__PROBLEM STATEMENT__. Transcribe every line below exactly; no image goes into the output.

__PROVIDED ENTRIES__.
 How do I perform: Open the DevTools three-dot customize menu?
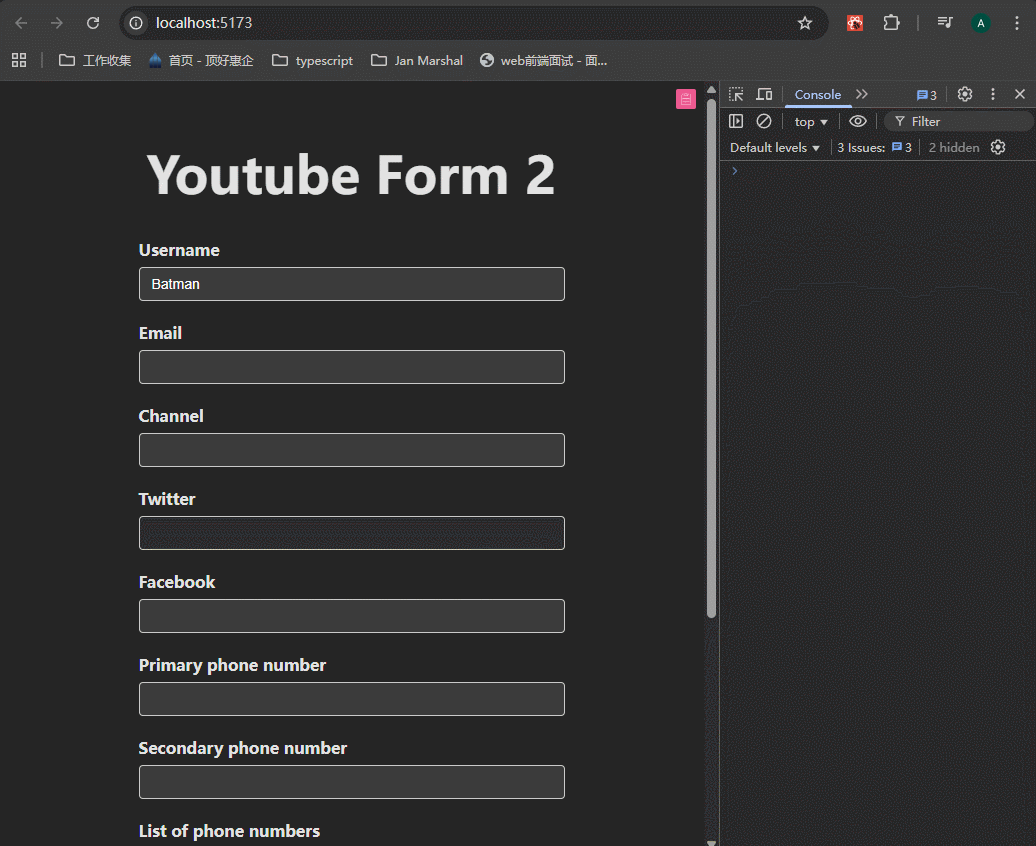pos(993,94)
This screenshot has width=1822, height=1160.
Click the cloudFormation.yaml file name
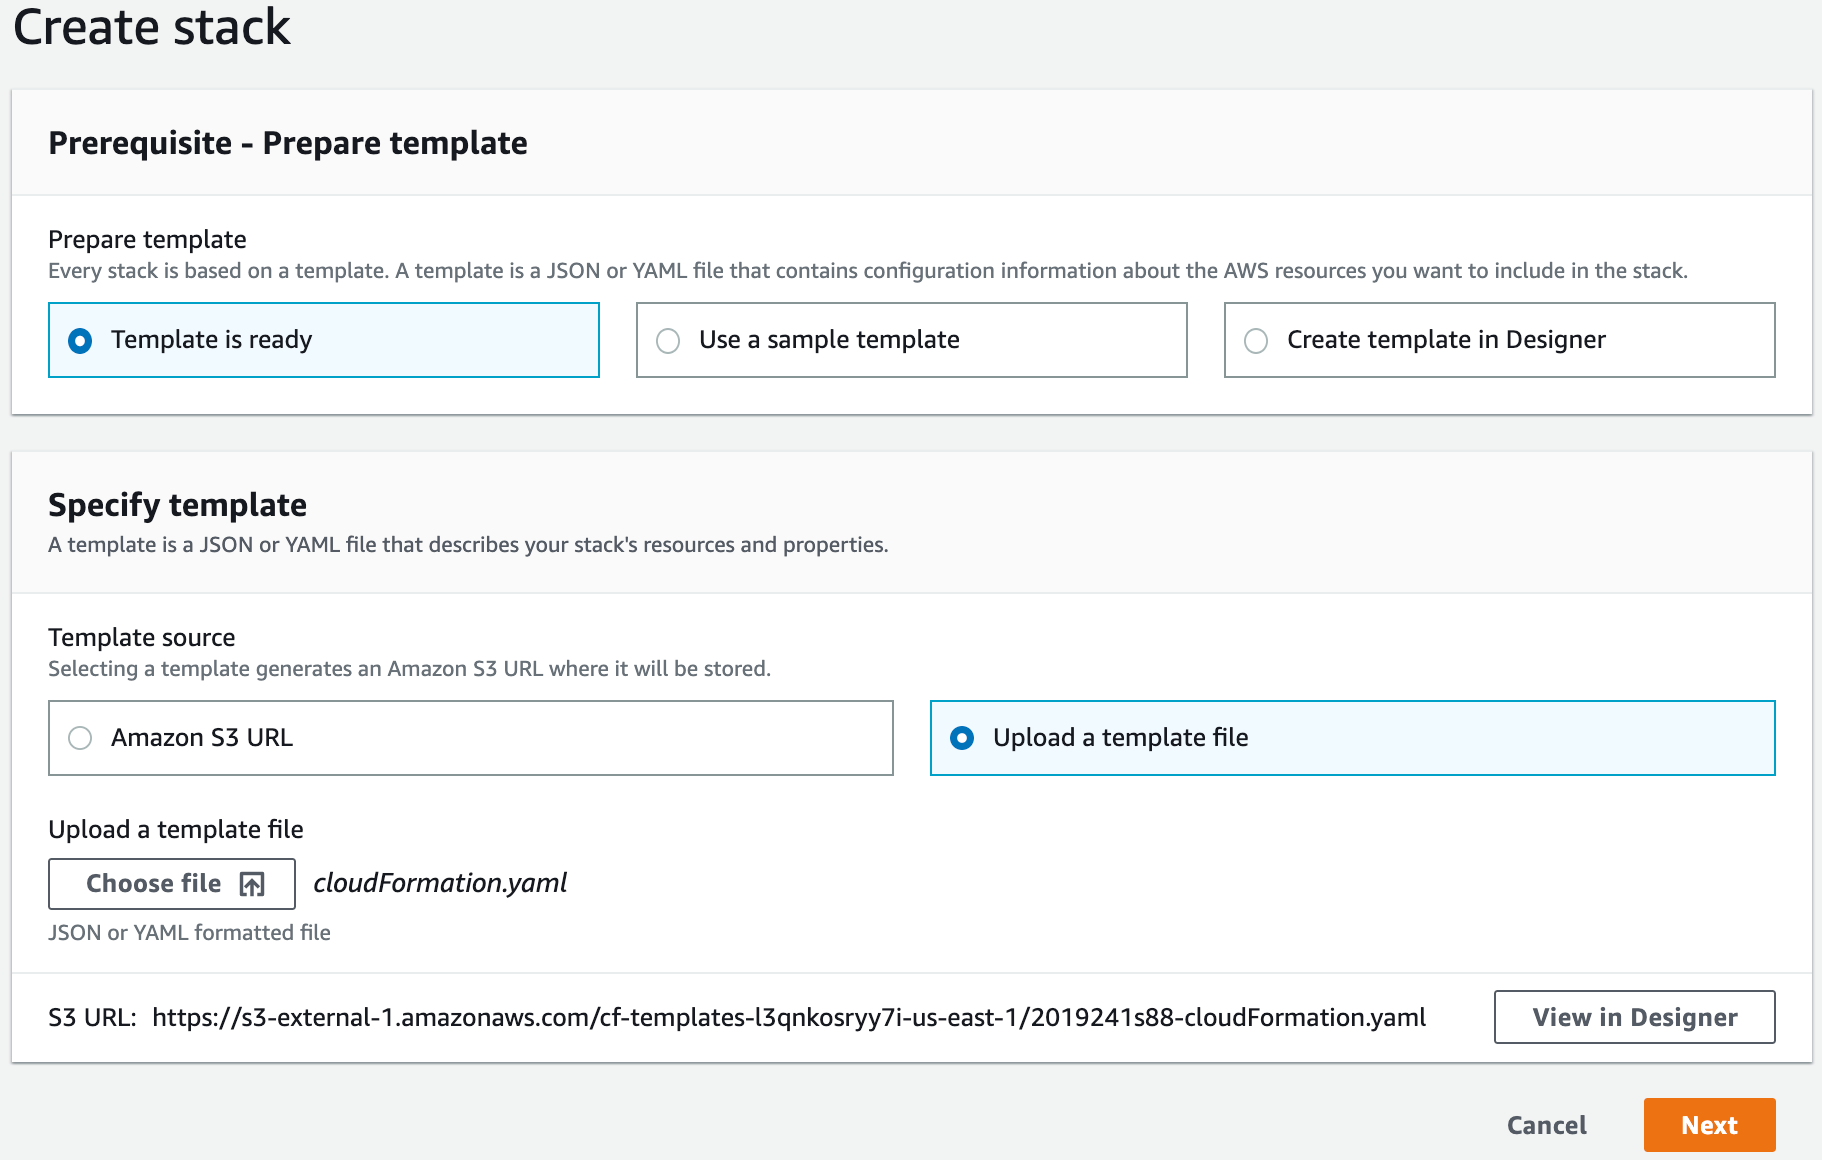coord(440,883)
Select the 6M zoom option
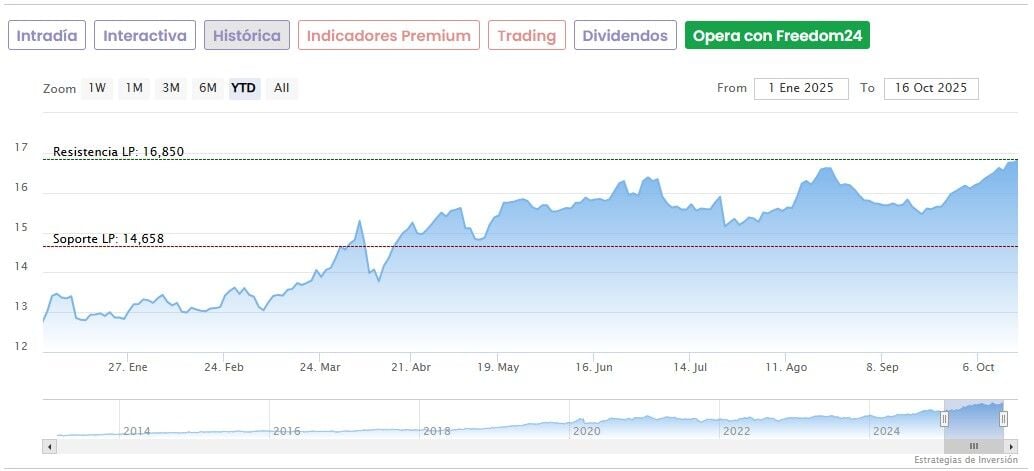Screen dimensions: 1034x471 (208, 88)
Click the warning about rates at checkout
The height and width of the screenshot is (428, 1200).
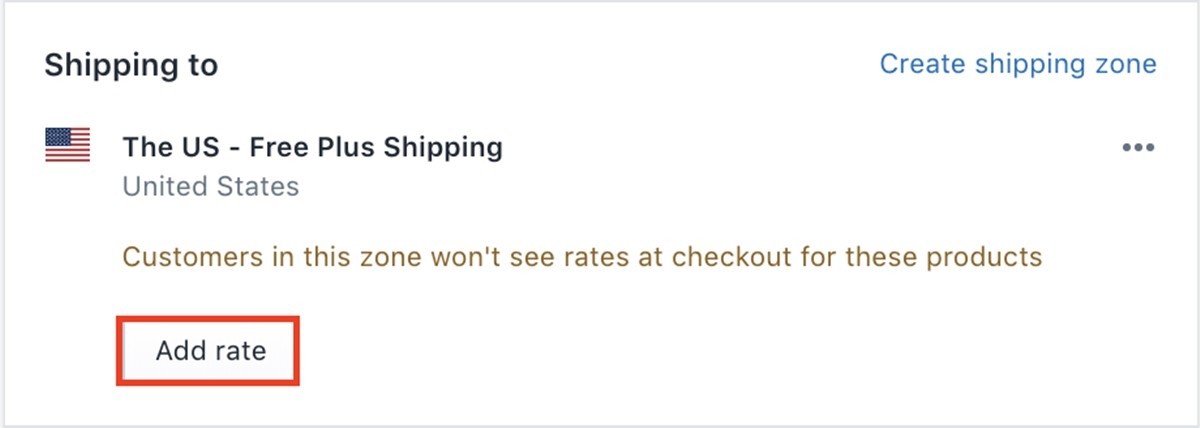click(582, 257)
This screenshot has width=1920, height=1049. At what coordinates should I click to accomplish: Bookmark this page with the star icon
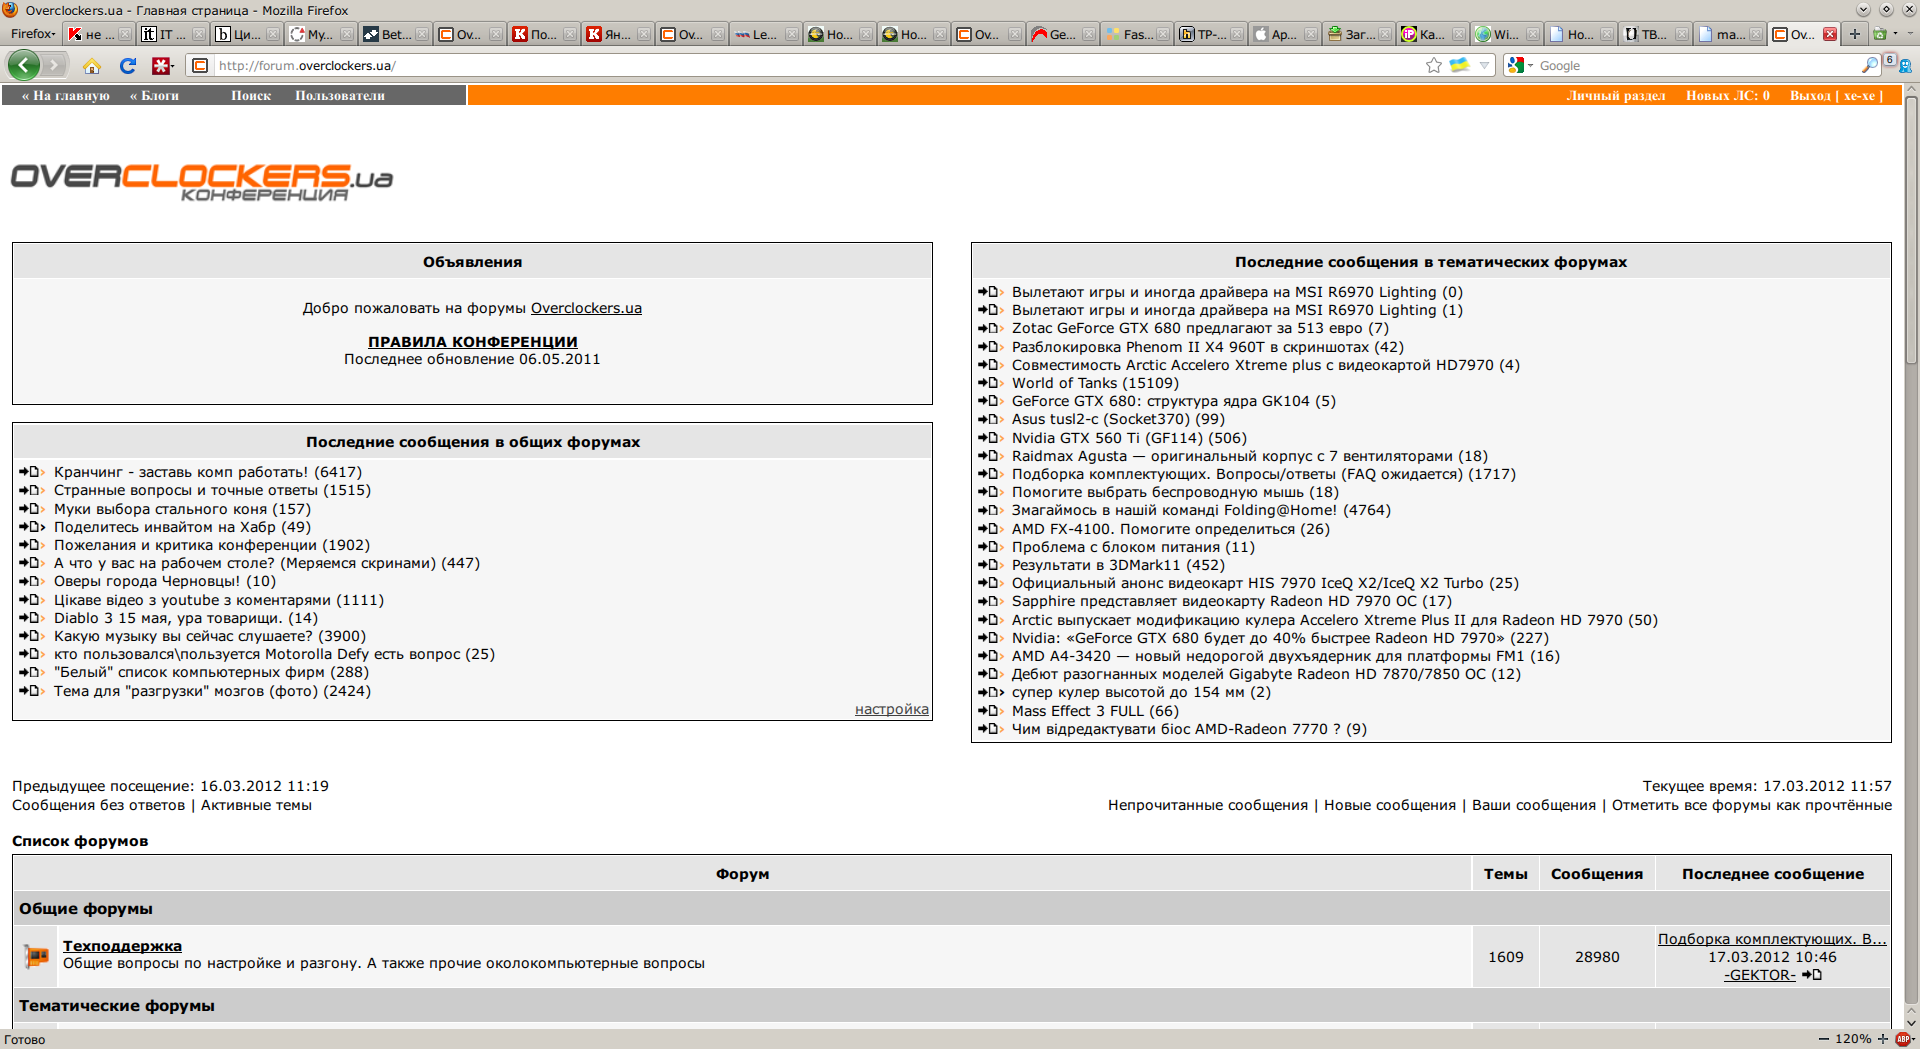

__FINISHED TASK__.
 How do I perform: Open the DevTools three-dot customize menu?
pos(993,94)
This screenshot has width=1822, height=1160.
Click the cloudFormation.yaml file name
coord(440,883)
Select the 6M zoom option
Screen dimensions: 1034x471 (208, 88)
Click the warning about rates at checkout
The height and width of the screenshot is (428, 1200).
click(582, 257)
This screenshot has width=1920, height=1049. At what coordinates should I click to accomplish: Bookmark this page with the star icon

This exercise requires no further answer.